“Accountability, transparency, value. This is what SB 7 is all about,” Rep. Jonathan Steinberg said when introducing a controversial proposal to change how utilities are regulated.
He said after each storm Connecticut ratepayers are outraged about extended outages and “we expect our utilities to take care of us. Every time there’s an inherent fallacy, weakness.”
“Our utilities are owned by profit-making, multi-state corporations, which are beholden to shareholders” Steinberg said.
The bill seeks to enhance the role of Public Utility Regulatory Authority (PURA) Commissioner Marissa Gillett and gives her the ability to adopt a more aggressive approach toward regulated utilities.
Under the reorganization outlined in the bill, Senate Bill 7, the governor is authorized to appoint the chair, which is currently Gillett, every two years. It also gives the chair more power and allows them to assign a case to a commissioner who could be the sole decision maker on rates that impact a large number of ratepayers in the state.
The bill comes at a critical juncture on the heels of a Superior Court judge’s decision that indefinitely blocked PURA’s enforcement of a rate cut for customers of the Aquarion Water Company, which is owned by Eversource.
The decision sparked concern among Wall Street analysts and resulted in a downgrade of Aquarion’s credit outlook from stable to negative by Moody’s, based on a more challenging, less credit-supportive regulatory environment. More than a week ago, the judge had stayed the decision while the utility appeals, concluding “that the risk of harmful rating stock to Aquarion customers would be too great if the court were to fail to grant a stay.”

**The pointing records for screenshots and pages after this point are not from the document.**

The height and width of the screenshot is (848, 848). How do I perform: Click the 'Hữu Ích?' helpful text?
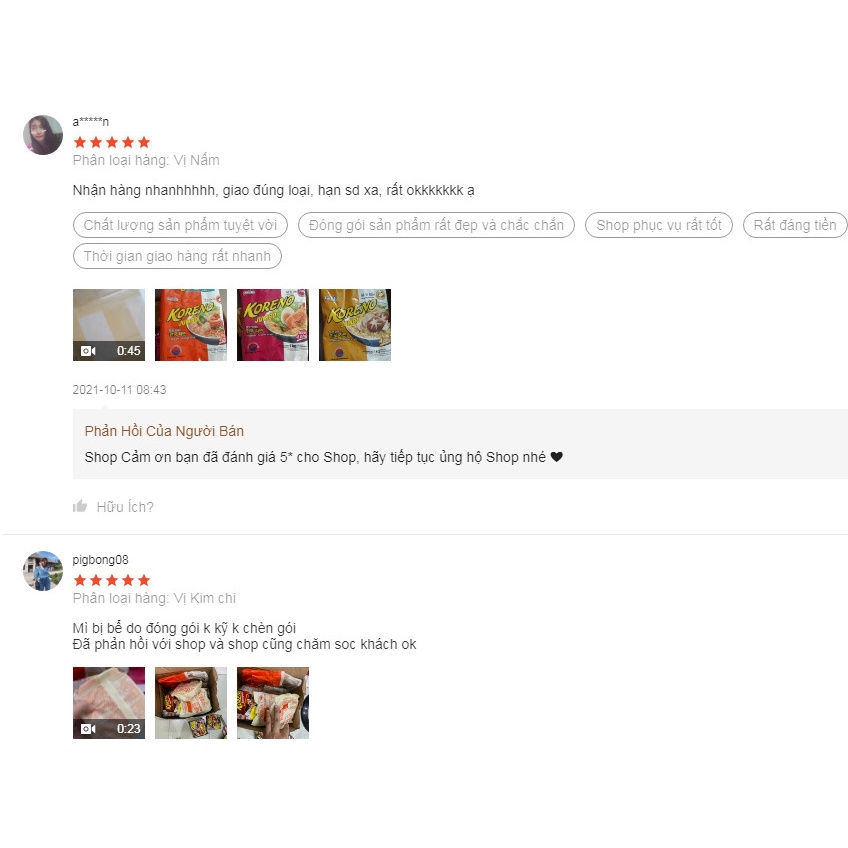[125, 507]
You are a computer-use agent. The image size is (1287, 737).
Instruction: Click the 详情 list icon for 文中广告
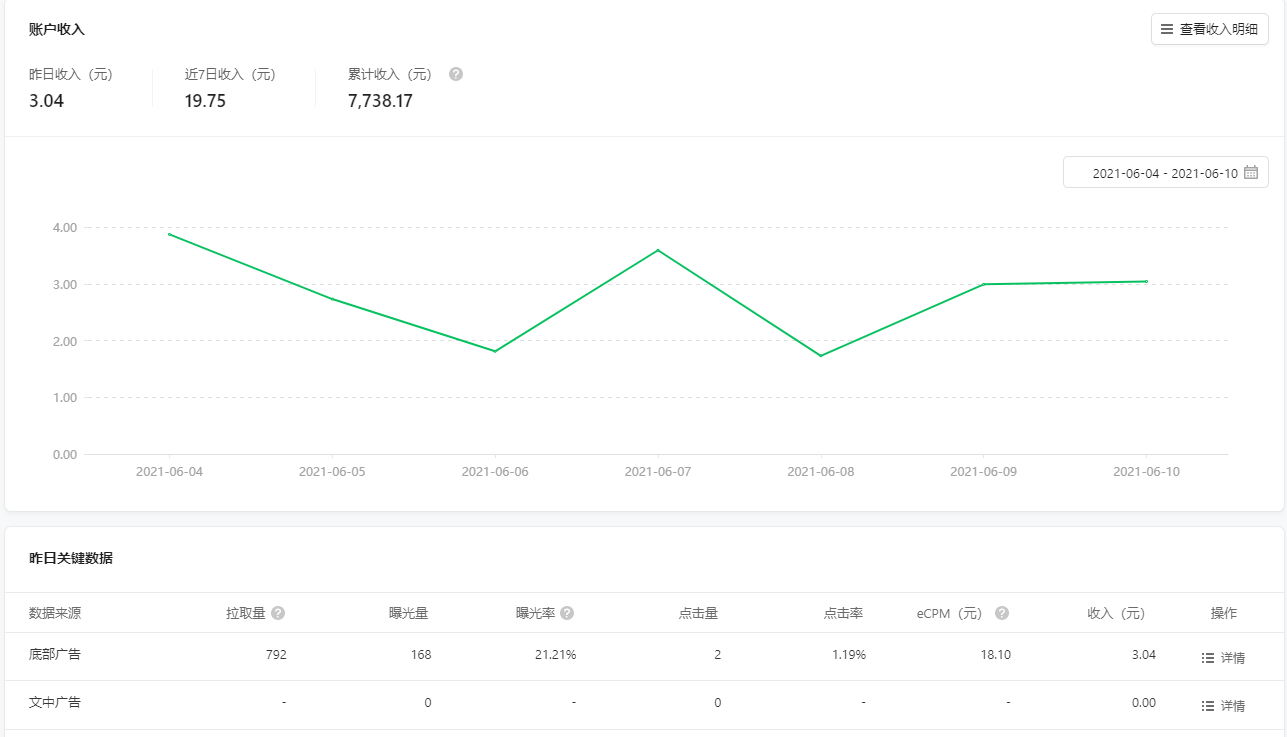[1207, 706]
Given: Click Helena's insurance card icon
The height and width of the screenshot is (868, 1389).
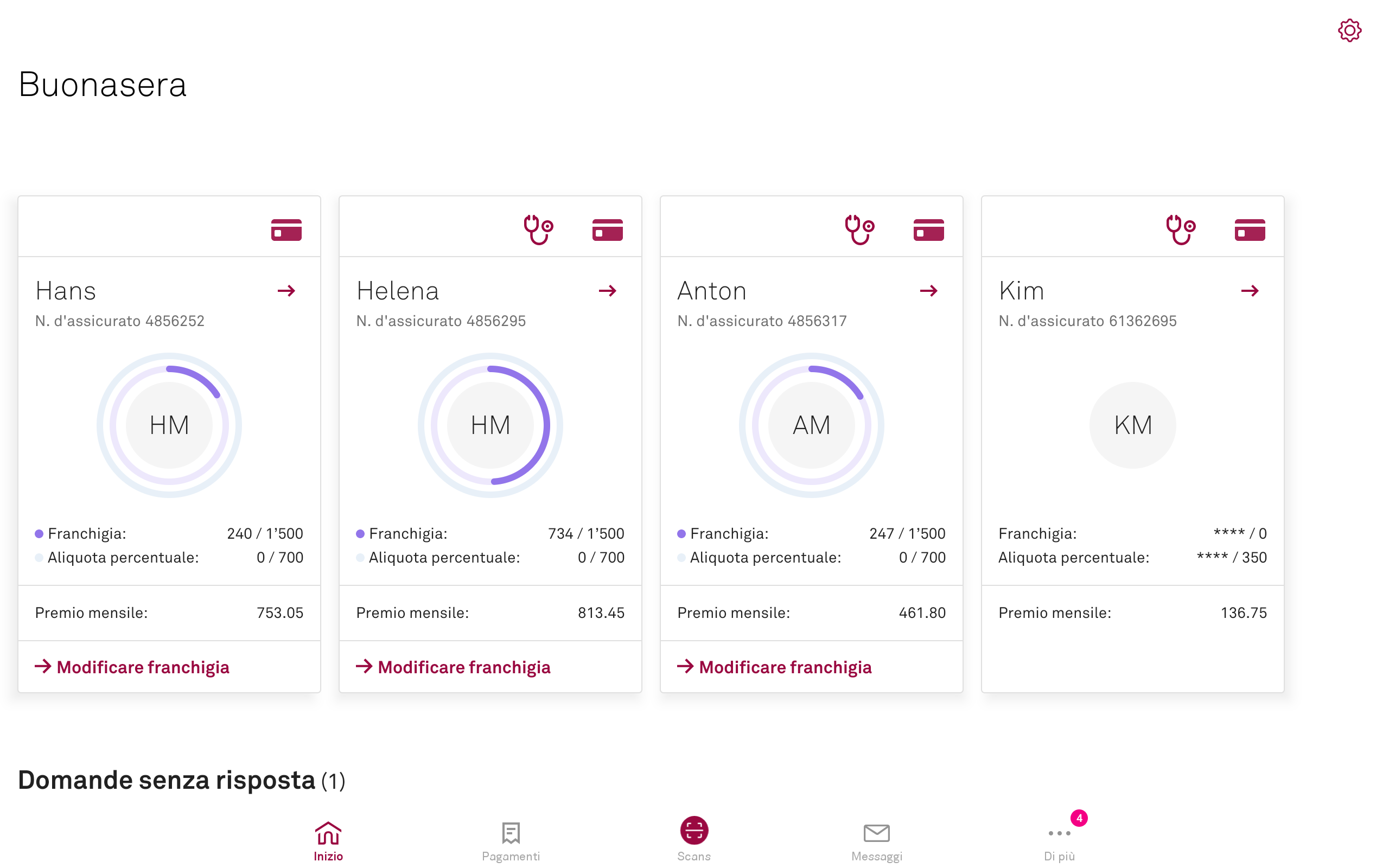Looking at the screenshot, I should pos(607,229).
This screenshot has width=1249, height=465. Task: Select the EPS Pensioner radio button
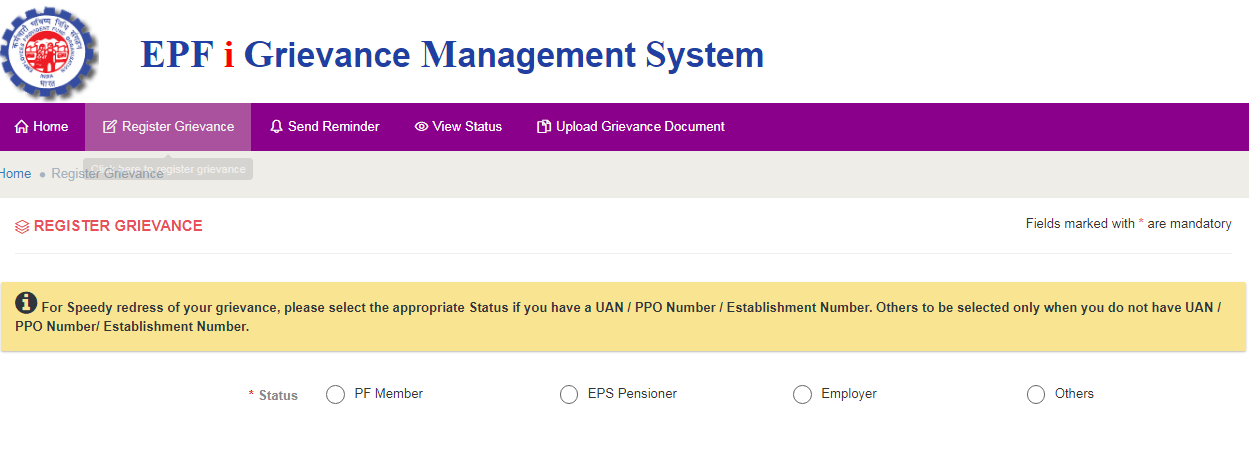[569, 395]
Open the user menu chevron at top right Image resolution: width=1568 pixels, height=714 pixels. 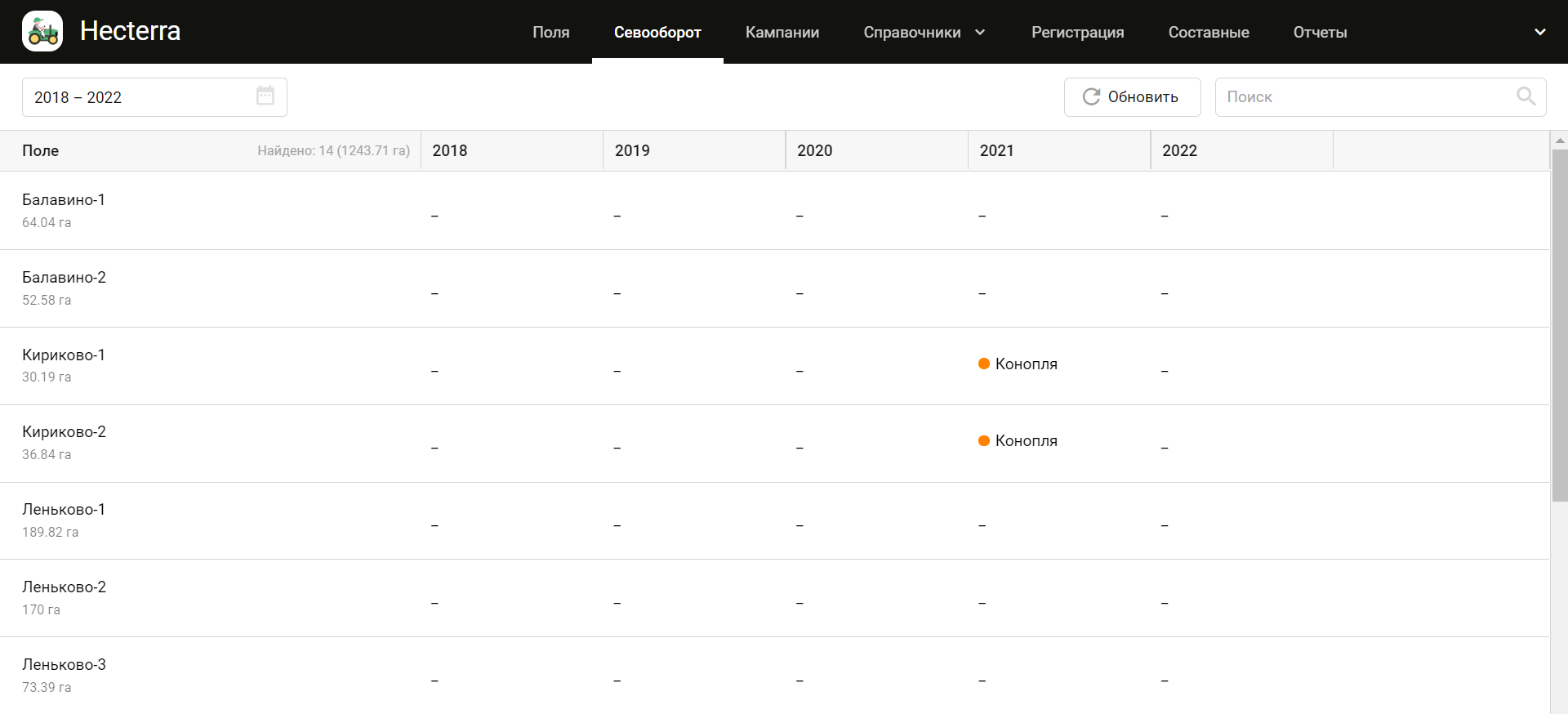(1539, 32)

The legislation also says any lobbying or marketing costs should be borne by shareholders and not ratepayers, which was part of the reason for the Aquarion rate reduction case.
“By holding the utilities accountable, a shift in the regulatory paradigm,” Steinberg said. “Providing PURA with the tools it needs to enhance this regime.”
Rep. Bill Buckbee pointed out that there’s nothing in the bill that will help immediately lower the cost of energy.
Rep. Holly Cheeseman, R-Groton, said this may create more transparency and accountability, but is it actually going to lower people’s energy bills? She said there are good elements but a bill that creates a more difficult government bureaucracy won’t lower rates.
The bill eventually passed 115 to 33 with bipartisan support and is headed to Gov. Ned Lamont’s desk.